Al-Anad, 60km north of Aden, is strategically located on the main road north towards both the battleground third city of Taez and rebel-held capital Sanaa.
The vast complex housed US troops overseeing a drone war against Al Qaeda in Yemen until shortly before the rebels overran it.
Its loss is a major blow to the insurgents, whose leader Abdulmalik al-Houthi claimed just on Sunday that their ouster from Aden after four months of ferocious fighting was merely a “short-term” setback that would be reversed.
Yemen has been riven by violence since the Saudi-led coalition launched air strikes against the rebels earlier this year after they and troops loyal to ousted president Ali Abdullah Saleh approached Aden after seizing Sanaa in September.
To secure Yemen’s second city, pro-government forces are seeking to retake areas in Lahj and neighbouring Abyan province in a bid to prevent a rebel riposte.

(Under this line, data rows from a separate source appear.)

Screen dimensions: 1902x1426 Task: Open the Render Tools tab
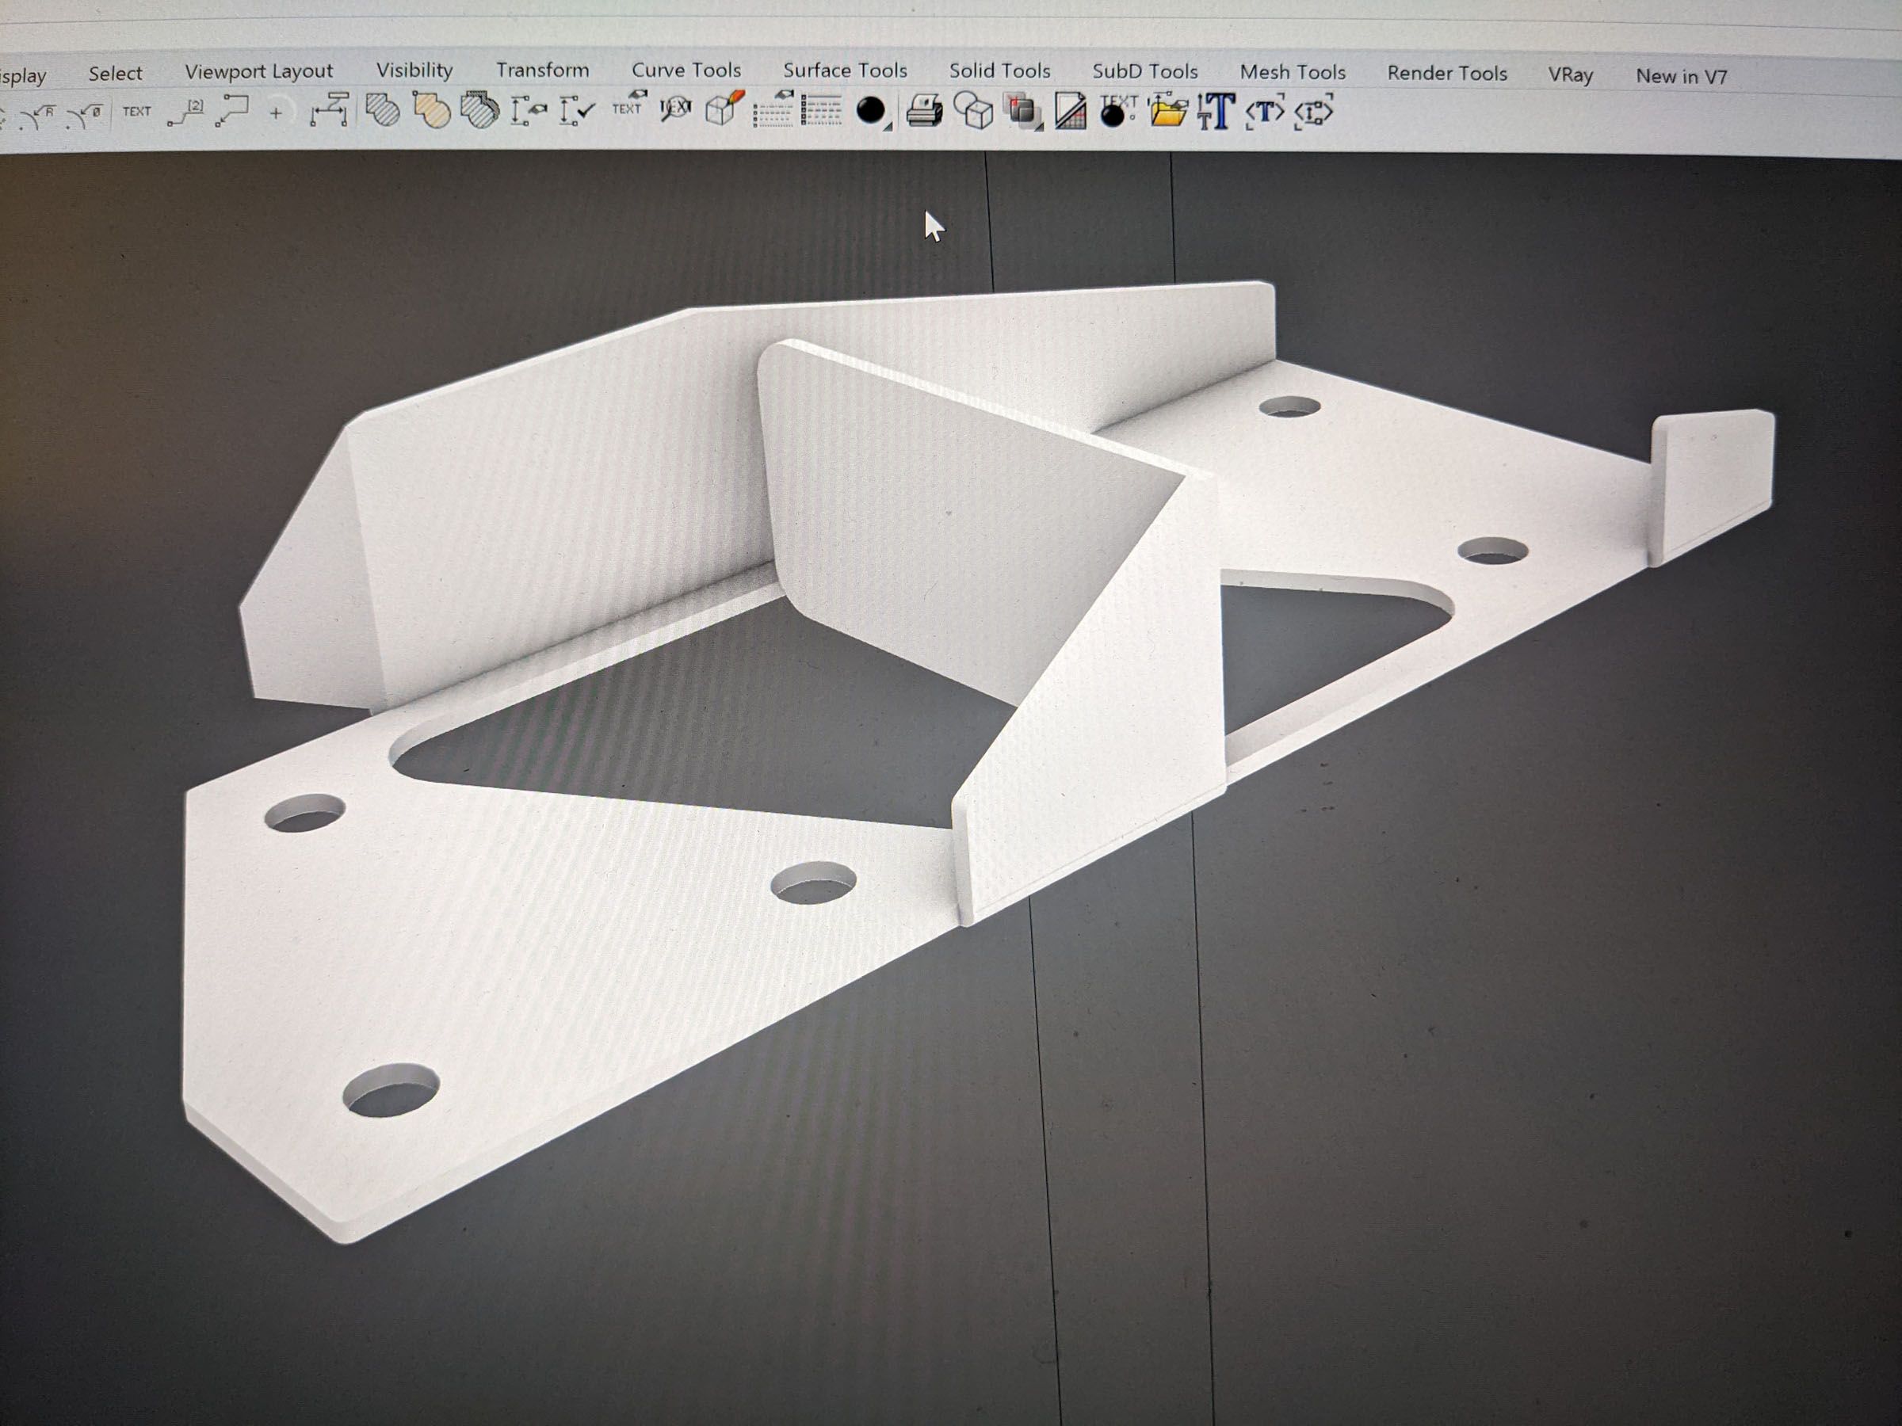point(1446,73)
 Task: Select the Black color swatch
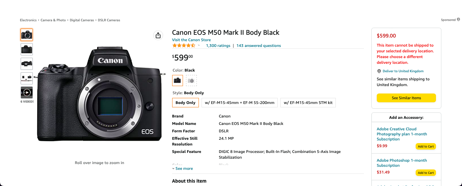coord(178,80)
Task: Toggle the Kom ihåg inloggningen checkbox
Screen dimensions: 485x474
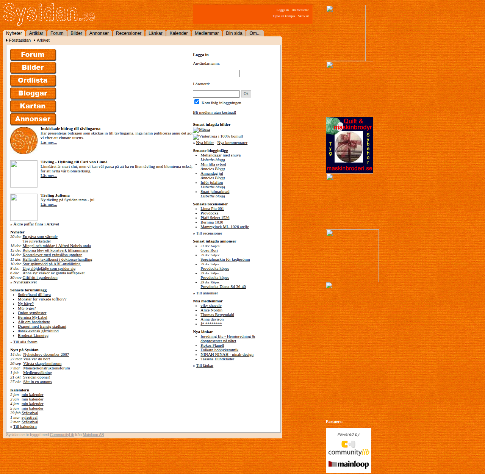Action: point(197,102)
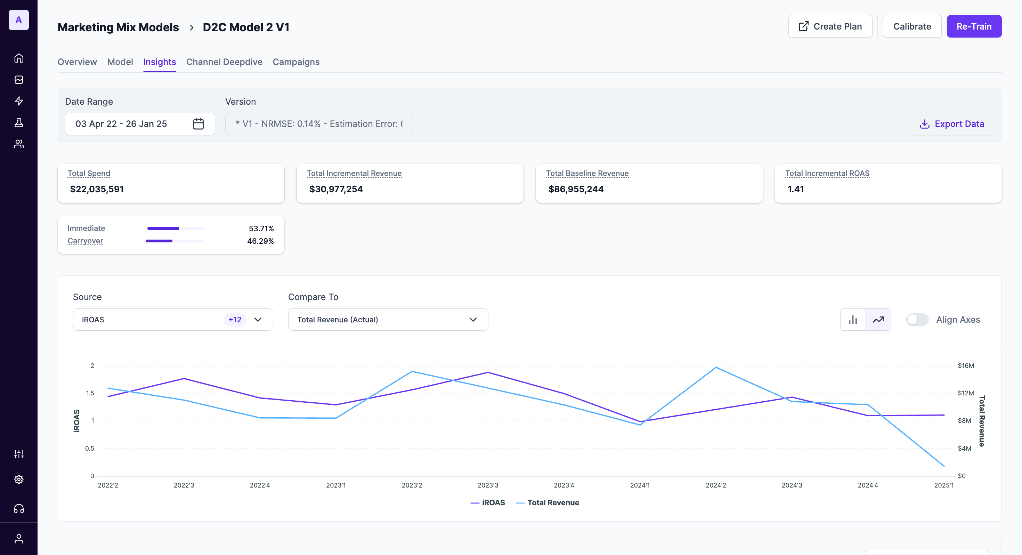The width and height of the screenshot is (1022, 555).
Task: Open Total Revenue (Actual) compare dropdown
Action: coord(388,320)
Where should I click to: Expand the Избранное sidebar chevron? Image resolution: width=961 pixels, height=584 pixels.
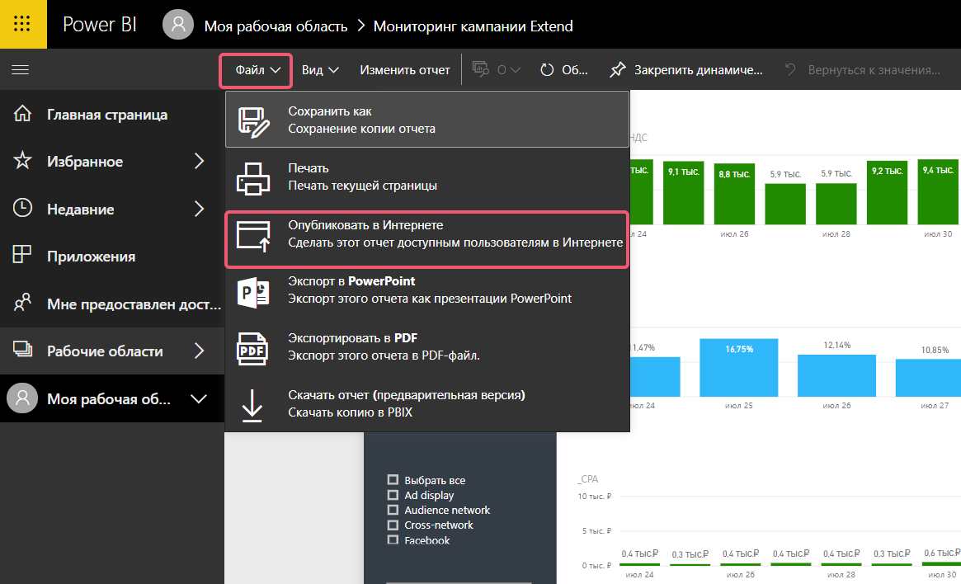[x=199, y=162]
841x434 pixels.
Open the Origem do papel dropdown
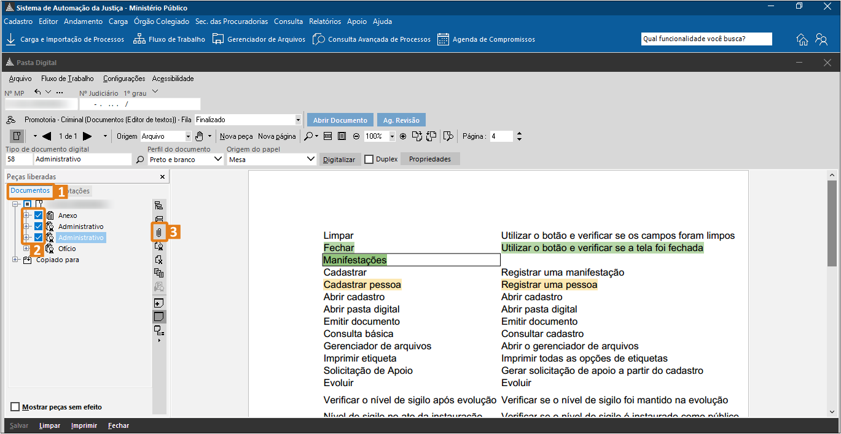[310, 160]
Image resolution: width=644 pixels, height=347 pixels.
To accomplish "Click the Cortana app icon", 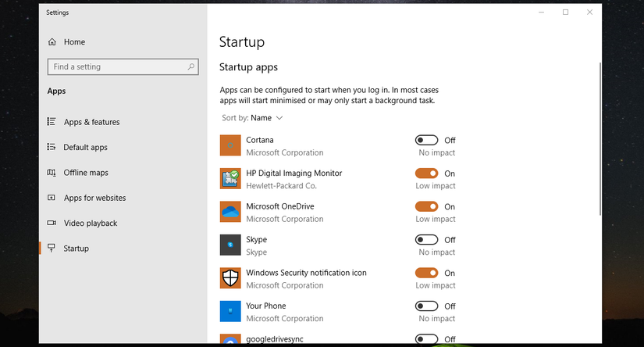I will (x=230, y=145).
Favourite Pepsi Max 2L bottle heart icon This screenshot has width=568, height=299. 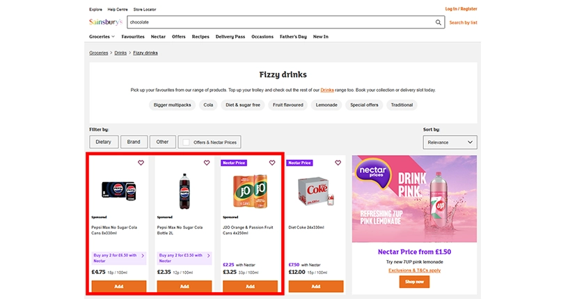tap(207, 163)
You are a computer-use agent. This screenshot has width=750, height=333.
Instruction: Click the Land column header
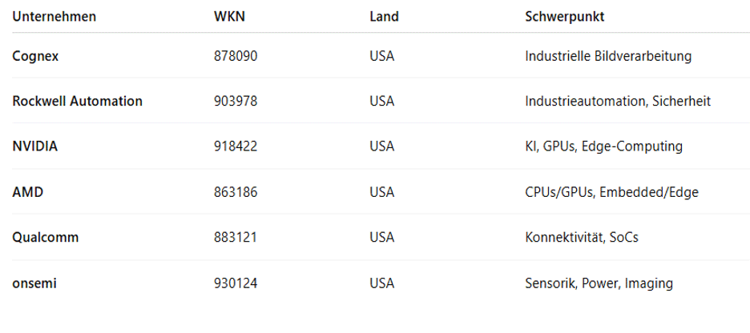pos(384,16)
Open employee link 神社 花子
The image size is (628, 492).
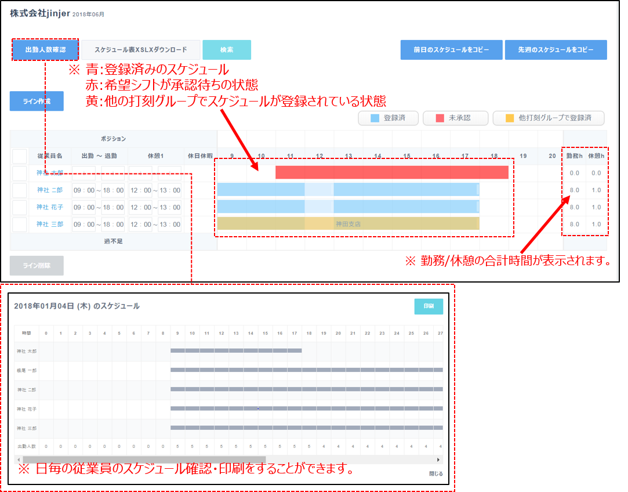click(50, 207)
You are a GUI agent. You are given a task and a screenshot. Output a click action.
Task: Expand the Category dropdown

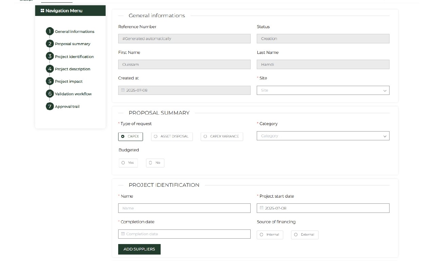click(x=323, y=136)
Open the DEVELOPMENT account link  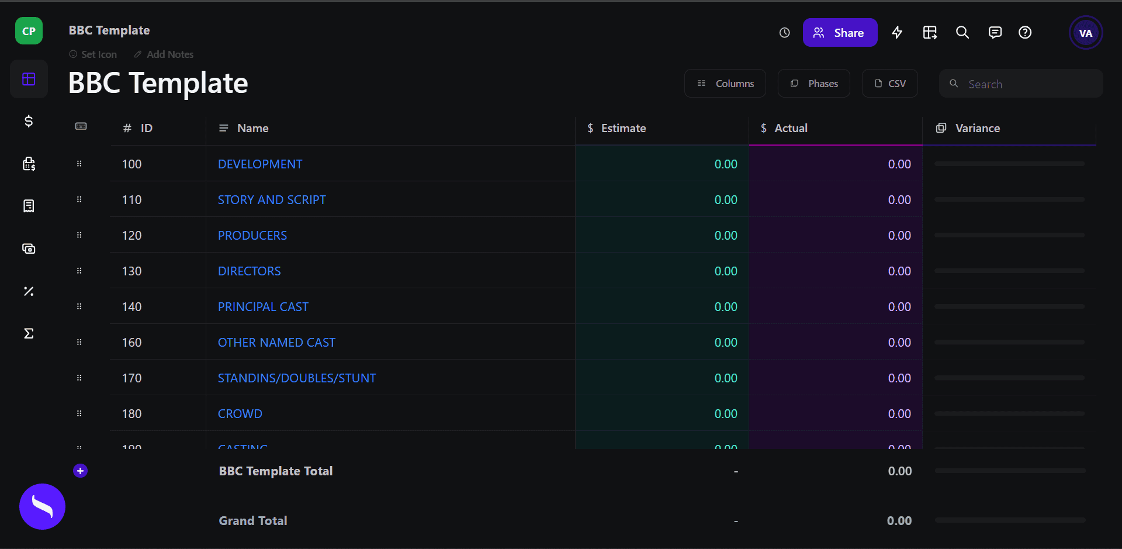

Recent days have seen fierce fighting in Zinjibar, the capital of Abyan that remains under rebel control, and in the southern town of Loder, according to residents and local officials.
A spokesman for the pro-Hadi forces said yesterday “the liberation of Zinjibar is now close”.
The United Nations has called repeatedly for a ceasefire in Yemen, but talks in Geneva in June collapsed without the warring parties ever sitting down in the same room.
The exiled government said it would only discuss the rebels’ withdrawal from all of the territory they have seized, in line with a UN Security Council resolution adopted in April.
Riad Kahwaji, head of the Dubai-based Institute for Near East and Gulf Military Analysis, said recent gains by loyalist forces, backed by Saudi-led air strikes, had exposed Houthi weakness.
And the Houthis are now under even more pressure from the coalition after hundreds of Gulf Arab troops, mostly from the United Arab Emirates, disembarked in Aden at the weekend along with tanks and artillery.
“The continuation of the offensive exerts heavy pressure on the Houthis, yet they continue to refuse initiatives for a peaceful solution to the crisis,” he said.
However, the rebel leader has said he is open to a political solution to the conflict.
The United Nations says the war has killed nearly 4,000 people, half of them civilians, while 80% of the 21mn population needs aid and protection.
Nearly 100,000 Yemenis have fled abroad since late March, the UN refugee agency says.
Relief agency Doctors Without Borders warned this week that Yemen’s health services were “nearing collapse”.
The retaking of Aden by pro-government forces has allowed aid to begin to flow into southern Yemen.
A Saudi military plane touched down yesterday at the port city’s repaired international airport, carrying 25 tonnes of medical supplies.
And the European Union announced 12mn euros ($13.1mn) in new humanitarian aid for Yemen.
Residents in Sanaa are stocking up on rare food and fuel supplies after the government in exile decided to divert aid ships from the rebel-held north to loyalist areas farther south.
Sources in Yemen’s government confirmed the move, though there has been no official announcement, and the information minister said on Tuesday that commercial flights would be diverted from the capital to the southern port of Aden.
Residents in the capital scrambled to stock up on food from stores as the black market price for 20 litres of petrol jumped to $60 in recent days compared to an official price of $15.